» Problem statement: Using the data below, tally the lines that include the string "width". Only the number is wanted.

Saved data entries
....

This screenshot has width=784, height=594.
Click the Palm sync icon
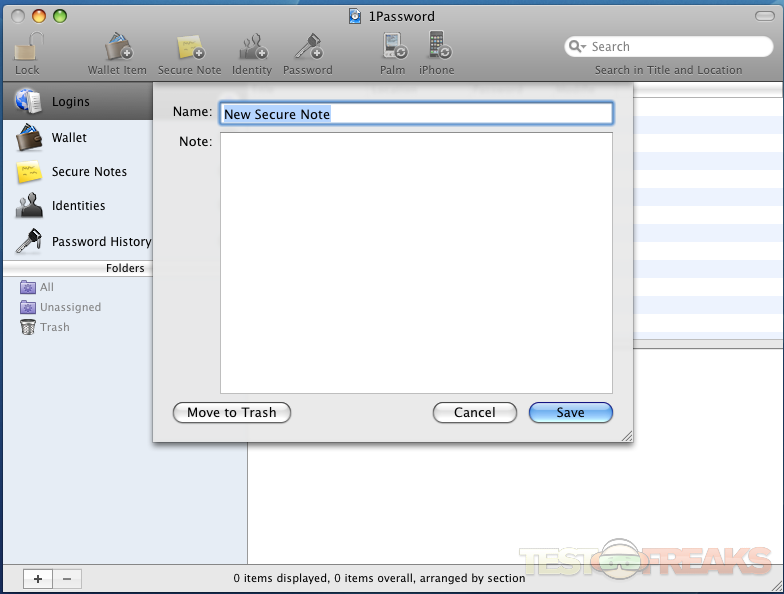point(393,47)
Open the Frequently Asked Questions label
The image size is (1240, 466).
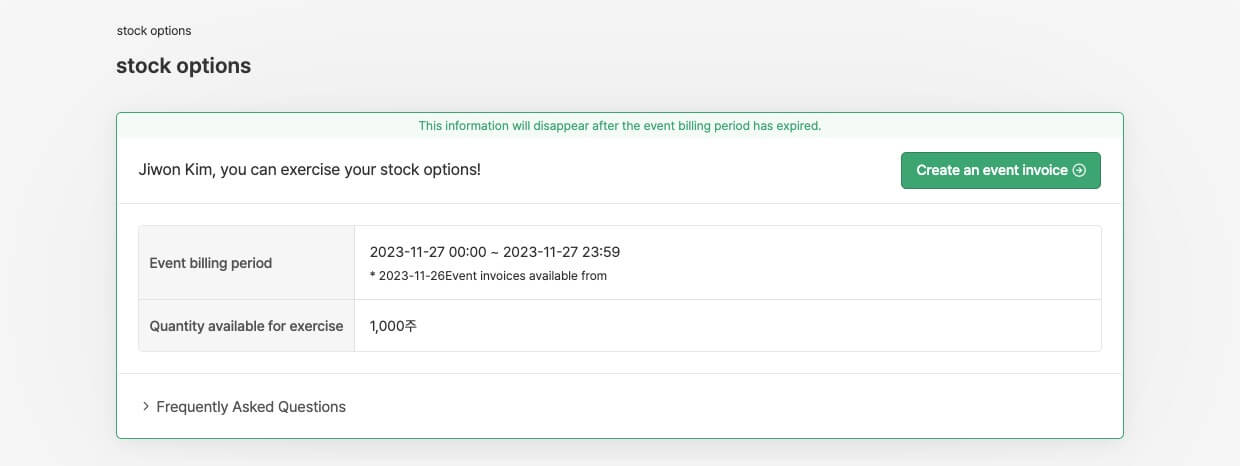tap(251, 407)
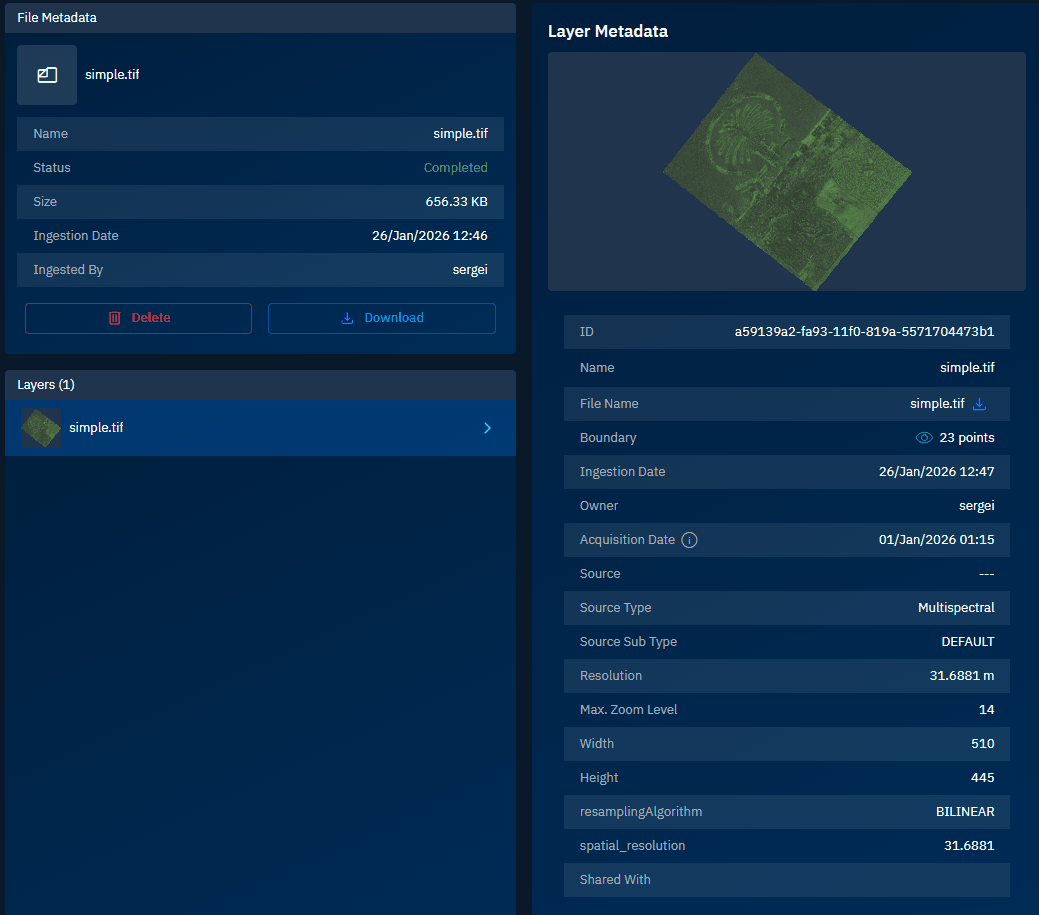
Task: Click the "23 points" boundary link
Action: pos(966,438)
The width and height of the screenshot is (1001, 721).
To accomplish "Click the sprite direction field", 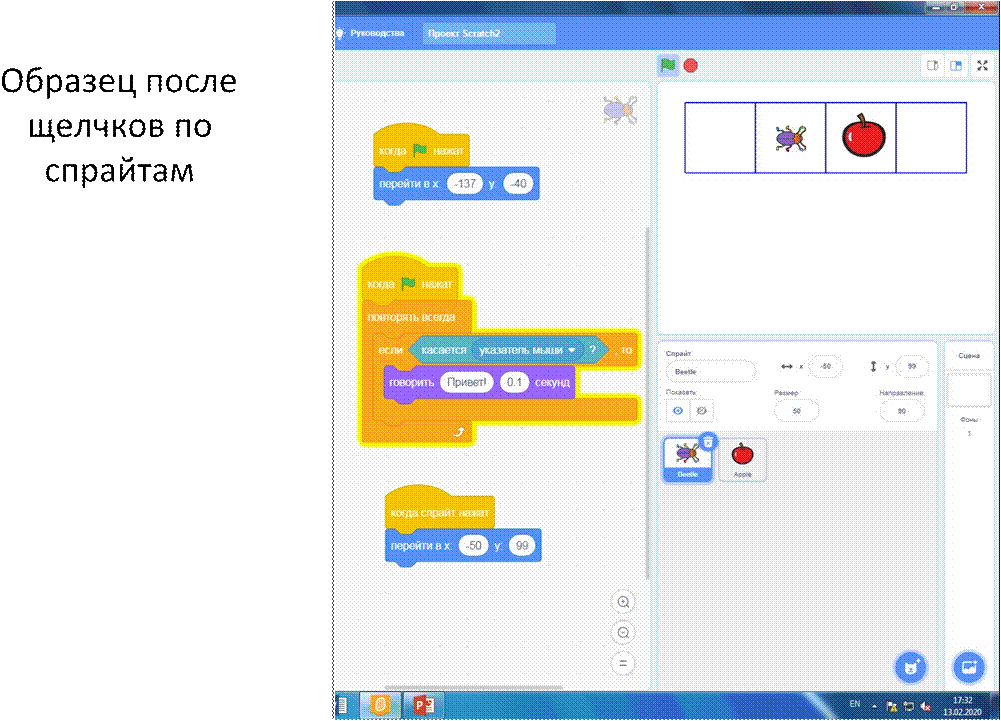I will (x=902, y=411).
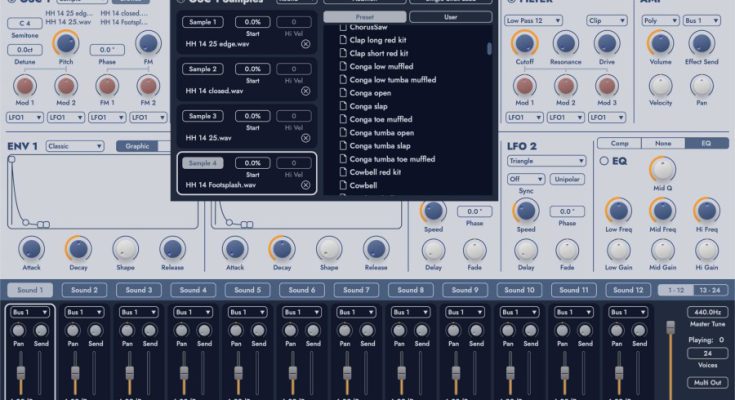Screen dimensions: 735x400
Task: Select the Sample 2 slot button
Action: click(204, 69)
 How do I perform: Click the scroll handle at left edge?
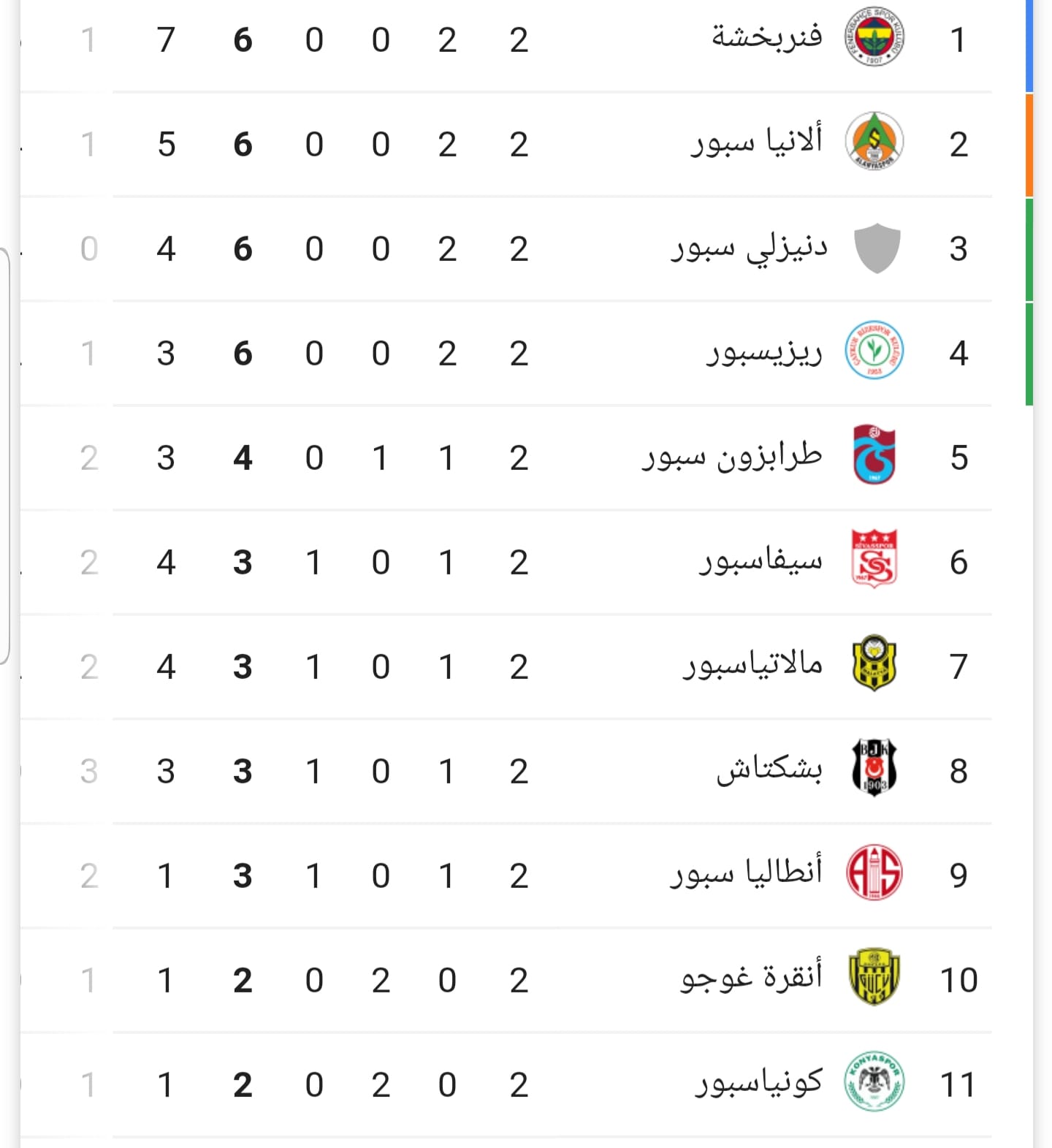point(4,457)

....

» Response area: 2